American Indians, five centuries ago, would stand out in the freezing night, standing guard and watching for anyone moving the rocks. They saw no one, but by morning, the rocks had moved. Is it any wonder that the Indians attributed mystical status to these rocks?
What Causes the Rolling Stones to Slide in Death Valley?
Death Valley is the lowest and hottest place in the Western Hemisphere, and as such, it is subject to quickly changing atmospheric conditions. Several theories have been suggested, including vibrations from earthquakes, swelling clay that pushes up on the rocks, the combination of high winds and wet clay and even Aliens.
The most popular theory is the combination of high winds and slippery clay. After a rain storm, a fine, slippery layer of clay forms across the clay, reducing friction. When two columns of strong wind whip through the valley, they may push the rocks across the lake bed. Crosscurrents formed in the valley could create mini tornadoes, which would move the rocks around. This could account for the apparent randomness of the trails.
Scientific Study of the Rolling Stones of Death Valley
One of the first scientific studies, published in 1948, suggested that dust devils drive the rock motion.
In 1976, Dr Robert Sharp of the geology department of the California Institute of Technology studied the area and the rocks.
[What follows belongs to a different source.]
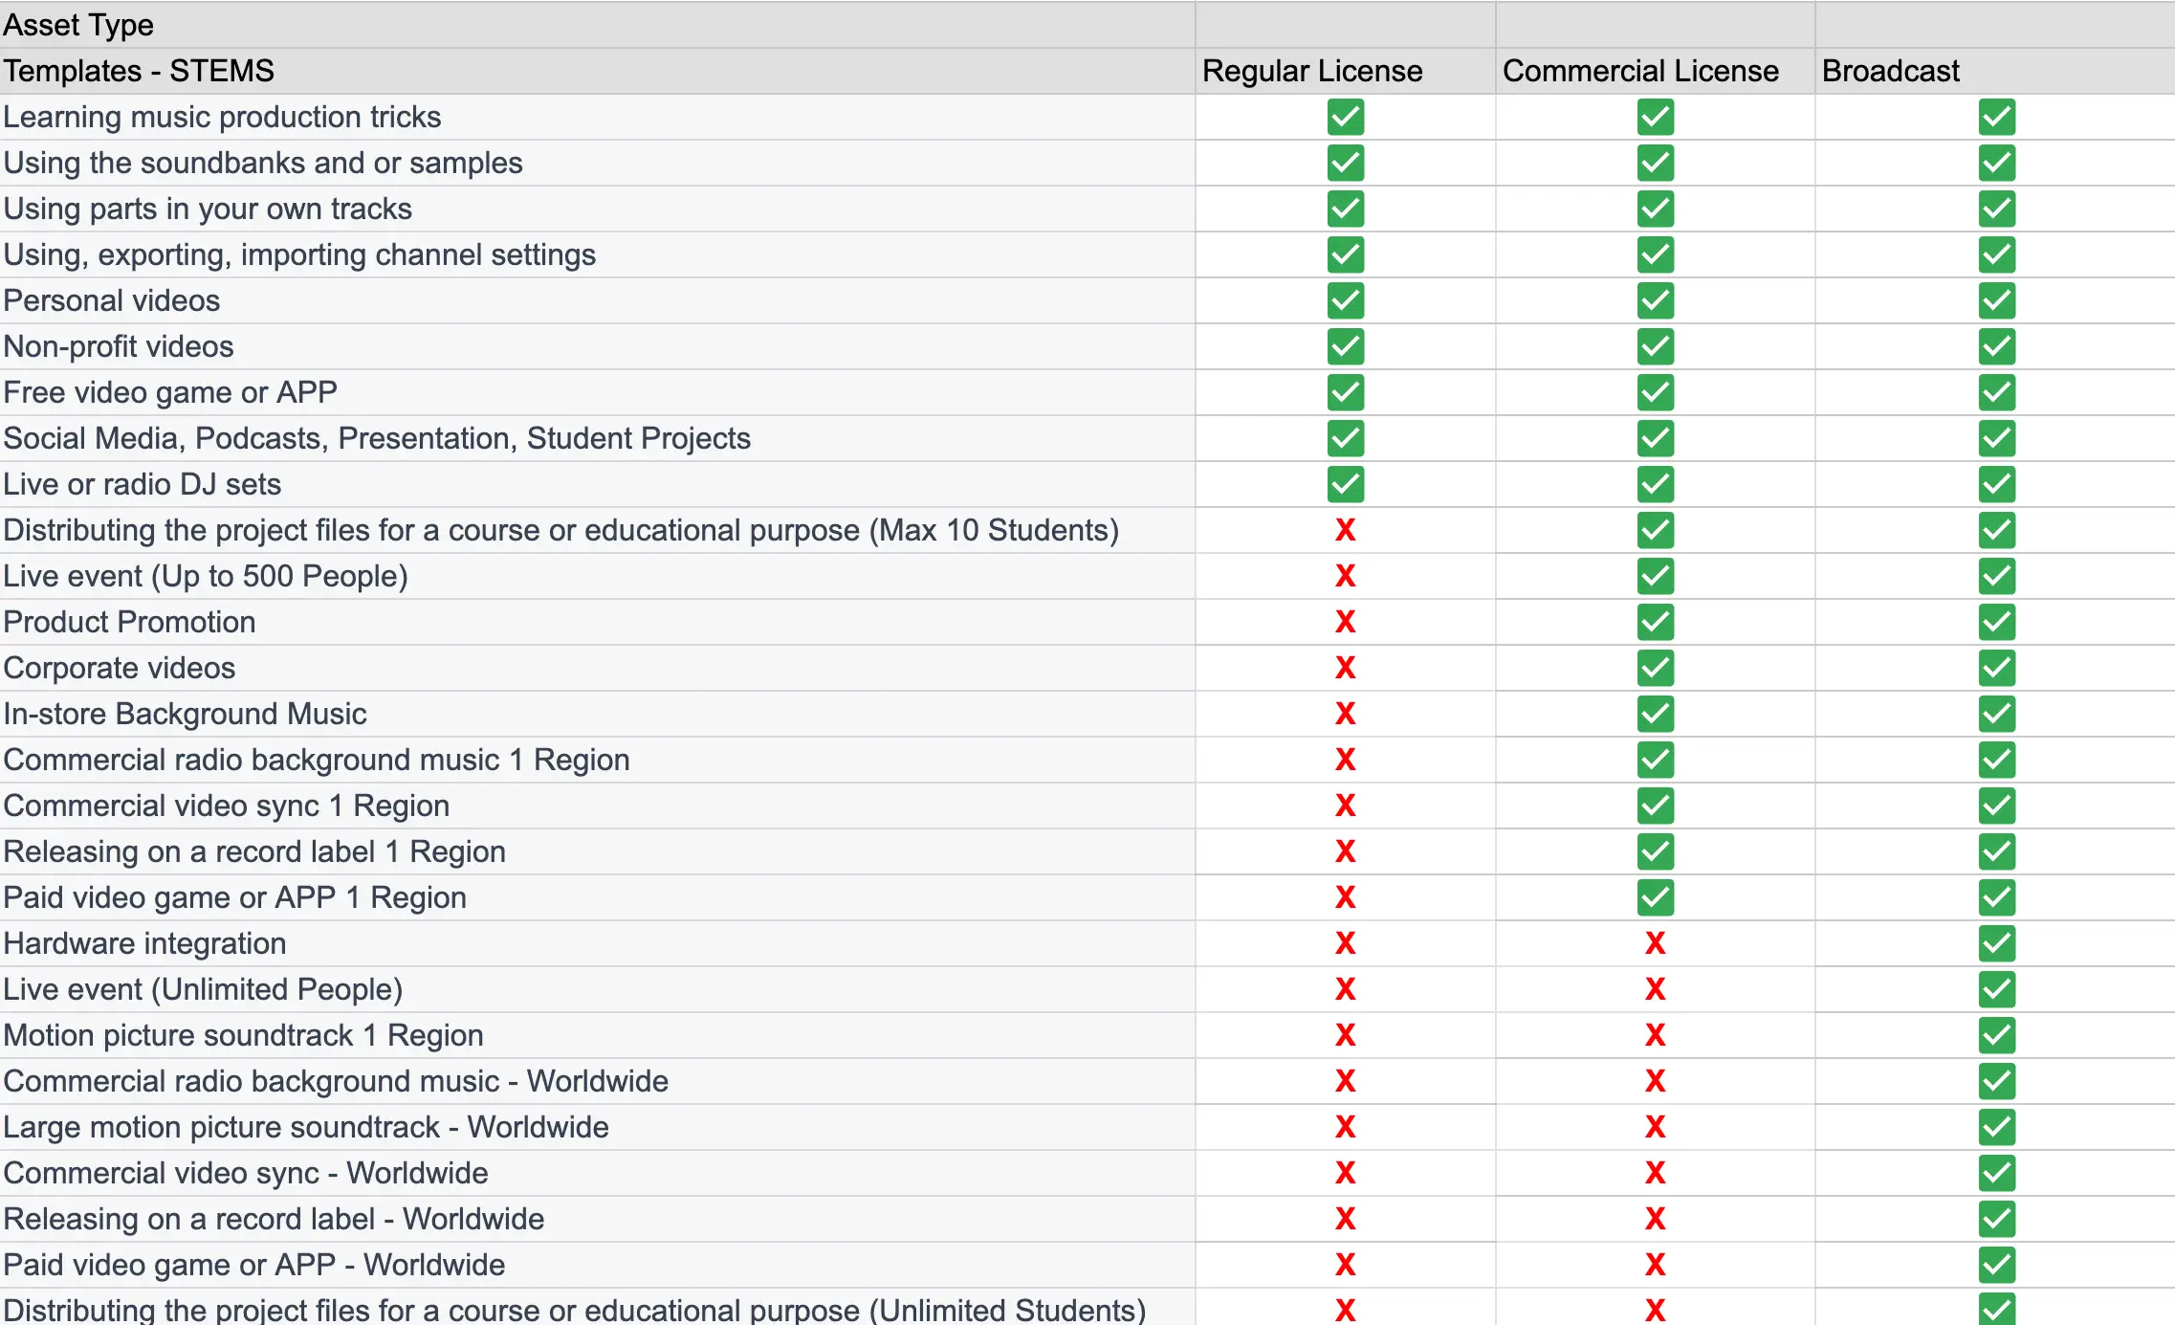Viewport: 2175px width, 1325px height.
Task: Click red X under Regular License for Product Promotion
Action: pyautogui.click(x=1345, y=623)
He selected 25 rocks between one kilogram and 450 kilograms. Sharps's study reached three conclusions:
- Small heaps of the desert were pushed up before the stone as it travelled along. This indicated that the ground was wet.
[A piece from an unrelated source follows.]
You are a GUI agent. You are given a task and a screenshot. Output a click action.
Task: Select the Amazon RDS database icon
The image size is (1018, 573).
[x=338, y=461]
- The highest recorded numbers of moving rocks occurred during winters of above-average rainfall and strong winds.
- It would take precisely 0.6 cm of water to put the surface into a delicate balance. Any more and the rocks would sink into the mud; any less and there would be too much friction.
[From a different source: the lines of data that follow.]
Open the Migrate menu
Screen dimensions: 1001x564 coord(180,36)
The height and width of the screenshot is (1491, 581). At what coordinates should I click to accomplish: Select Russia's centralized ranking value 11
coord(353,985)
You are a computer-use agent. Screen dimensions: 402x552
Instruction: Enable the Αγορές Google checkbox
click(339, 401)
He also wrote in the Bulletin of the Geological Society of America and stated that:
The secret is to catch the play of wind and water at precisely the right moment.
Not everybody is convinced of this, though... Two years after the results were published, there was a severe frost after a week of heavy rain. Would this fix the rocks in place? In the morning, they found that several rocks had moved.
If it's not nature, what can be the secret of these rocks?



Has the Mystery of the Rolling Stones of Death Valley Been Solved?
In 2001, a team led by Richard Norris from the University of California conducted another study on sliding rocks. They selected rocks and monitored their movements remotely using a high-quality weather station. They waited patiently for the sailing stones to move, and in 2013, they noticed the first movements. They discovered that before the rocks moved, the dried river bed was underwater, about 7cm deep. They then deduced a timeline of events that led to the Rolling Stones of Death Valley moving.
In 2014, scientists captured the movement of the stones for the first time using time-lapse photography. The results strongly suggest that the sailing stones result from a perfect ice, water, and wind balance.
First, the river bed flooded, deep enough that ice floats yet shallow enough that the rocks are not covered. When the temperature at night drops, thin ice forms on the surface of the flooded river. When the temperature warms up in the morning, and the wind blows, ice sheets start floating away and can bash into rocks as they are blown by the wind. The rocks rest on a layer of slippery mud, meaning they can be moved up to 5m by a sheet of ice that is only 3-5mm thick.
The scientists only observed smaller rocks moving in this way, so we cannot say for certain if this is how the larger rocks move, but it does go some way into explaining these mysterious rolling stones of Death Valley.